Kemudian, keempat dijelaskan jika dalil tagihan yang disampaikan oleh Bukalapak kepada klien RPR Law Firm Lawyers dalam permohonan PKPU-nya adalah tidak berdasar secara hukum karena tuntutan tagihan tersebu sudah diperiksa dalam rekonvensinya dan ditolak dalam putusan a quo, bahkan dengan alasan-alasan seperti non adimpleti contractus juga telah diperiksa dan dipertimbangkan secara baik oleh majelis hakim pada Pengadilan Negeri Jakarta Selatan.
“Lagipula jumlah tuntutan hutang yang diajukan oleh Bukalapak sebesar Rp 6,4 miliar dibandingkan dengan kewajiban Bukalapak kepada klien kami tidak sebanding karena Bukalapak harus membayar klien kami senilai Rp 107 miliar,” demikian seperti dikutip.
Poin Selanjutnya
Kelima, kuasa hukum Harmas Jalesveva menyebutkan jika menggunakan logika yang dijadikan dalil oleh Bukalapak kalau putusan yang memenangkan Harmas dan memerintahkan Bukalapak membayar Rp 107 miliar kepada klien RPR Law Firms dalam hal ini Harma Jalesveva bukan sebagai utang.
"Bagaimana mungkin Bukalapak bisa mengklaim bahwa tagihan Rp 6,4 miliar yang sudah dipertimbangkan, diputus tolak oleh Pengadilan Negeri Jakarta Selatan bisa digunakan sebagai dasar tagihan untuk mengajukan Permohonan PKPU? Dengan demikian, apa yang Bukalapak lakukan terhadap klie kami merupakan abuse of process atau penyalahgunaan prosedur hukum atau menggunakan proses hukum untuk menyalahi putusan hukum yang telah berkekuatan hukum tetap dan mengikat, serta vexatious litigation atau permohonan atau gugatan melalui pengadilan dengan itikad buruk,”
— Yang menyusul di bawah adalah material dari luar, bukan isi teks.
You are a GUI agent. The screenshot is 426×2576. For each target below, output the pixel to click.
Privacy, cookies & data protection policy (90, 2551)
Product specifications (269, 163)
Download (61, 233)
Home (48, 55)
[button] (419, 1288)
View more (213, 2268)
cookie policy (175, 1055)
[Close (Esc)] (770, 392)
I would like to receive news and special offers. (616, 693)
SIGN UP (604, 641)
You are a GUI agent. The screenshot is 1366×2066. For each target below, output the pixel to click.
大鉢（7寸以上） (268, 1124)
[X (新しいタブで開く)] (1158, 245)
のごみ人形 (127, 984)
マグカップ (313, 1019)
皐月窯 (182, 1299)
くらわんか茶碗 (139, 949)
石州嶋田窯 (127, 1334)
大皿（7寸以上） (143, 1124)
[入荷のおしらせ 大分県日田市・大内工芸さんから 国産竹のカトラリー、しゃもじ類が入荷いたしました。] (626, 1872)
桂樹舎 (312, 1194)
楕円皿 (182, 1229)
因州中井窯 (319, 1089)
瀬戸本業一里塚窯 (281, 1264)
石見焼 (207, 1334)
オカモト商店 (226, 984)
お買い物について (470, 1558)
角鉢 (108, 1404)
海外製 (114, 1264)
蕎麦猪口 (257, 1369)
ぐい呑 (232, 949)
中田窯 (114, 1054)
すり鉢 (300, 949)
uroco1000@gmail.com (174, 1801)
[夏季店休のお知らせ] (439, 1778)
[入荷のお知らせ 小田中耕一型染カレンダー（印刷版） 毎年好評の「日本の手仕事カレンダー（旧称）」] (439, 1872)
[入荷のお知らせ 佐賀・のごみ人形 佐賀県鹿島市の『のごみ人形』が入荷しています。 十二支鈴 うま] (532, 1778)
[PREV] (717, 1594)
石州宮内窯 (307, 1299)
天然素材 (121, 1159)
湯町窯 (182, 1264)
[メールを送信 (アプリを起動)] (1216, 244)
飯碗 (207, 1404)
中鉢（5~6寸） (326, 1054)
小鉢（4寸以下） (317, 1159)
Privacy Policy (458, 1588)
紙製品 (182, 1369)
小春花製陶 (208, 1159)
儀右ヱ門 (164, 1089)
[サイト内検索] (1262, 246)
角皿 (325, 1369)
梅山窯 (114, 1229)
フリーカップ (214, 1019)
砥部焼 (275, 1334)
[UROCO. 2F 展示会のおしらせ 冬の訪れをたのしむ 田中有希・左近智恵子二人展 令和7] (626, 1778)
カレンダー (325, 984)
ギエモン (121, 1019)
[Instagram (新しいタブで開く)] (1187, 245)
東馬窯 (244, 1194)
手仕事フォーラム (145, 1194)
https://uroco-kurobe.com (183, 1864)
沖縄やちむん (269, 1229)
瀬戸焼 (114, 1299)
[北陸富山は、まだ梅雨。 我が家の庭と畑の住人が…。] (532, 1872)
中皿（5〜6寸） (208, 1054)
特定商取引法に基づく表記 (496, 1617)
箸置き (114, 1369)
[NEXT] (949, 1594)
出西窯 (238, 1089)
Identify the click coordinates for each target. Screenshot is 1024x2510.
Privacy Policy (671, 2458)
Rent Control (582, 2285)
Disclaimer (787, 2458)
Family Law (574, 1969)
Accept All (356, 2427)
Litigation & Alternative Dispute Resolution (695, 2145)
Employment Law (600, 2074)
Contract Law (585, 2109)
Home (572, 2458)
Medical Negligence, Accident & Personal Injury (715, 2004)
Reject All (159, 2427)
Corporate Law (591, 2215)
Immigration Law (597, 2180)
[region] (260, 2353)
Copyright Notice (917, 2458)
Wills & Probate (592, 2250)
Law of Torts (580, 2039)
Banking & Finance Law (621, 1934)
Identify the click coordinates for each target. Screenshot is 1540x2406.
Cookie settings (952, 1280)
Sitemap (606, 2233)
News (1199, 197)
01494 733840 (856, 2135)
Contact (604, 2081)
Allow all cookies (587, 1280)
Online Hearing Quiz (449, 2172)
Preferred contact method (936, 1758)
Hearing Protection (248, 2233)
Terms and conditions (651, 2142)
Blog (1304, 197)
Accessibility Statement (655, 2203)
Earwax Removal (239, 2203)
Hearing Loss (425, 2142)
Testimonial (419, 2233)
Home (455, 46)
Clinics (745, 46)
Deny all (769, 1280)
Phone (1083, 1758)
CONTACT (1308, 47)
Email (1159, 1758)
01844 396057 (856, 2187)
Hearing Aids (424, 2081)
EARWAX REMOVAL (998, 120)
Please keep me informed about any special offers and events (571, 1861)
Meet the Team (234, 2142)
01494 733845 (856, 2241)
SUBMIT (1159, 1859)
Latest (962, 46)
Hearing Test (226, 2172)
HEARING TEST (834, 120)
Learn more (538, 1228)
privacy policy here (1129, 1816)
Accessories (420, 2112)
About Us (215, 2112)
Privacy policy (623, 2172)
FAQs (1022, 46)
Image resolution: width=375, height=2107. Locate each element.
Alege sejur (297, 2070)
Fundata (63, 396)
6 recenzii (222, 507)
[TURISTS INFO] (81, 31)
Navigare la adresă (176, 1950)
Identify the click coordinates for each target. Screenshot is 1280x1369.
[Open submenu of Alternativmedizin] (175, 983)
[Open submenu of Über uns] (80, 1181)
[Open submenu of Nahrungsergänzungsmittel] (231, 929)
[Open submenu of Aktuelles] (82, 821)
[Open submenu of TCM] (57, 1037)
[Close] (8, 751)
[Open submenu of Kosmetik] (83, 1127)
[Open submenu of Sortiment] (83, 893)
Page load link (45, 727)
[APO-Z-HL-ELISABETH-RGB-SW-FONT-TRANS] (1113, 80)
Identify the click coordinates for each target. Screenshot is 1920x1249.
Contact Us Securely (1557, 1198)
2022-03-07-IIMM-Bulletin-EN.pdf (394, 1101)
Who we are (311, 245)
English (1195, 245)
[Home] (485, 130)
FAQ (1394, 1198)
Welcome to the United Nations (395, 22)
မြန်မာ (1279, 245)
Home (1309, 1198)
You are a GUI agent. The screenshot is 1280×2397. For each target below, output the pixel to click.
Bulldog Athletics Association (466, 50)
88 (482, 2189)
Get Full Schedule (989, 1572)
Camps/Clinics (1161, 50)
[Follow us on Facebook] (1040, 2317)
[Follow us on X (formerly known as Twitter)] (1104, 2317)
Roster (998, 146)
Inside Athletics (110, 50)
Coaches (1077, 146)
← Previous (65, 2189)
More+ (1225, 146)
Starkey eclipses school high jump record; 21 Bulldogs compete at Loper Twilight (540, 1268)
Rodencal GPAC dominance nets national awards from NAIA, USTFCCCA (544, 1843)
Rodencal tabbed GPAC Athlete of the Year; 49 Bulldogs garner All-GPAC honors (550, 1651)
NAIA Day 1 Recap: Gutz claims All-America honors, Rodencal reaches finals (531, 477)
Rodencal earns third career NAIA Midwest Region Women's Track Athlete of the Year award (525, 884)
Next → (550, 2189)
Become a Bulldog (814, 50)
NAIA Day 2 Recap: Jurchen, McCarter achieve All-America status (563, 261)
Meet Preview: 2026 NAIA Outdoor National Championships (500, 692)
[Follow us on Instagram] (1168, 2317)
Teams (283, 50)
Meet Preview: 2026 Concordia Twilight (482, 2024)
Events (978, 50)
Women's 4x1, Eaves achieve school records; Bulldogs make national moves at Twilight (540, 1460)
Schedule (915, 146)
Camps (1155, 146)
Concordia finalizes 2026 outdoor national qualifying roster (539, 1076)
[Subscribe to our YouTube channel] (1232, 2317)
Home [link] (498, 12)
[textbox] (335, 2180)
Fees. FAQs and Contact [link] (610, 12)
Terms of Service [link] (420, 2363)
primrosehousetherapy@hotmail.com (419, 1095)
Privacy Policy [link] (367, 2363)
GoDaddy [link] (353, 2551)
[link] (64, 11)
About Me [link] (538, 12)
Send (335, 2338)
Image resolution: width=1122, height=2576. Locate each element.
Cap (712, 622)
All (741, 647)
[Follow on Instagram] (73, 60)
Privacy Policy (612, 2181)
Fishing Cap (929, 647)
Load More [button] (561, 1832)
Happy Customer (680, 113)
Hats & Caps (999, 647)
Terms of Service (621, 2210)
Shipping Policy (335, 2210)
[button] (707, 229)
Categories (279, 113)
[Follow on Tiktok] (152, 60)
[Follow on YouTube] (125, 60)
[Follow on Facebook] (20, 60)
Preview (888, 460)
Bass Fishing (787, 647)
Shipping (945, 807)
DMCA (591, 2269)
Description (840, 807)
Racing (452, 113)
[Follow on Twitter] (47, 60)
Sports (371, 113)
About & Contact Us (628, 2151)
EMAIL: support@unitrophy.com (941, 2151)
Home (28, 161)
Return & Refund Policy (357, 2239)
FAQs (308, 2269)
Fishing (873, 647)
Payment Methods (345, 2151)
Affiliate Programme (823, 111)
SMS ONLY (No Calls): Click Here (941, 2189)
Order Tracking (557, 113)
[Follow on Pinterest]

Keenam, menurut RPR Law Firms, seluruh penyajian berita yang diuraikan seolah-olah fakta hukum yang sudah dipertimbangkan dan diputuskan oleh pengadilan menjadi sia-sia. Dan meminta kesempatan atau klarifikasi kepada kliennya terhadap pemberitaan dari Bukalapak tersebut.
Ketujuh, kuasa hukum dari PT Harmas Jalesveva menilai tindakan Bukalapak yang menghentikan rencana sewanya sedangkan kliennya telah menyelesaikan pembangunan gedung yang akan disewa oleh Bukalapak merupakan perbuatan yang melanggar hukum dan akibat penghentian tersebut, gedung yang telah diselesaikan sesuai rencana Bukalapak menjadi kosong dan merugikan klien dalam hal ini Harmas Jalesveva.
Advertisement
Penjelasan Lainnya
Kedelapan, Kuasa hukum dari PT Harmas Jalesveva juga menyatakan, jika merujuk pertimbangan hakim dalam putusan a quo akan ditemukan bahwasanya pembatalan perjanjian yang tidak mendapatkan persetujuan dari pihak lain dalam perjanjian, hal tersebut adalah pemutusan perjanjian secara sepihak.
“Apabila hal tersebut menimbulkan kerugian pihak lain tersebut, maka pihak yang memutuskan secara sepihak tersebut dikategorikan sebagai suatu perbuatan melawan hukum, sehingga pengesampingan Pasal 1266 KUHPerdata tidak dapat dikesampingkan dan harus diajukan pembatalan melalui pengadilan, bukan seperti apa yang Bukalapak lakukan kepada klien kami,” jelas surat tersebut.
Terakhir, kuasa hukum dari PT Harmas Jalesveva menuturkan, keterlambatan yang selalu didalilkan oleh Bukalapak sebagai dalilnya sudah diperiksa dan dipertimbangkan dalam putusan a quo di mana tidak ada keterlambatan yang terjadi kecuali karena akibat ketidakmampuan Bukalapak untuk memberikan gambar blueprint ruangan yang akan disewanya sesuai dengan tenggat waktu yang disepakati dan seluruh fakta tersebut sudah diperiksa dan dipertimbangkan oleh Pengadilan Negeri Jakarta Selatan secara profesional. Sehingga seharusnya merujuk putusan a quo bukan merujuk pada perkataan sepihak dari Bukalapak.